**Description of the task:** Output all of the entries below precisely as written.

**Excerpted records:**

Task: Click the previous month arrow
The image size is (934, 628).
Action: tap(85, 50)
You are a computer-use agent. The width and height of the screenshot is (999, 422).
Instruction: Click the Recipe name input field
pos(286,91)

**Written reply:**
Task: Click the previous month arrow
The image size is (934, 628).
Action: tap(85, 50)
You are a computer-use agent. The width and height of the screenshot is (999, 422).
Instruction: Click the Recipe name input field
pos(286,91)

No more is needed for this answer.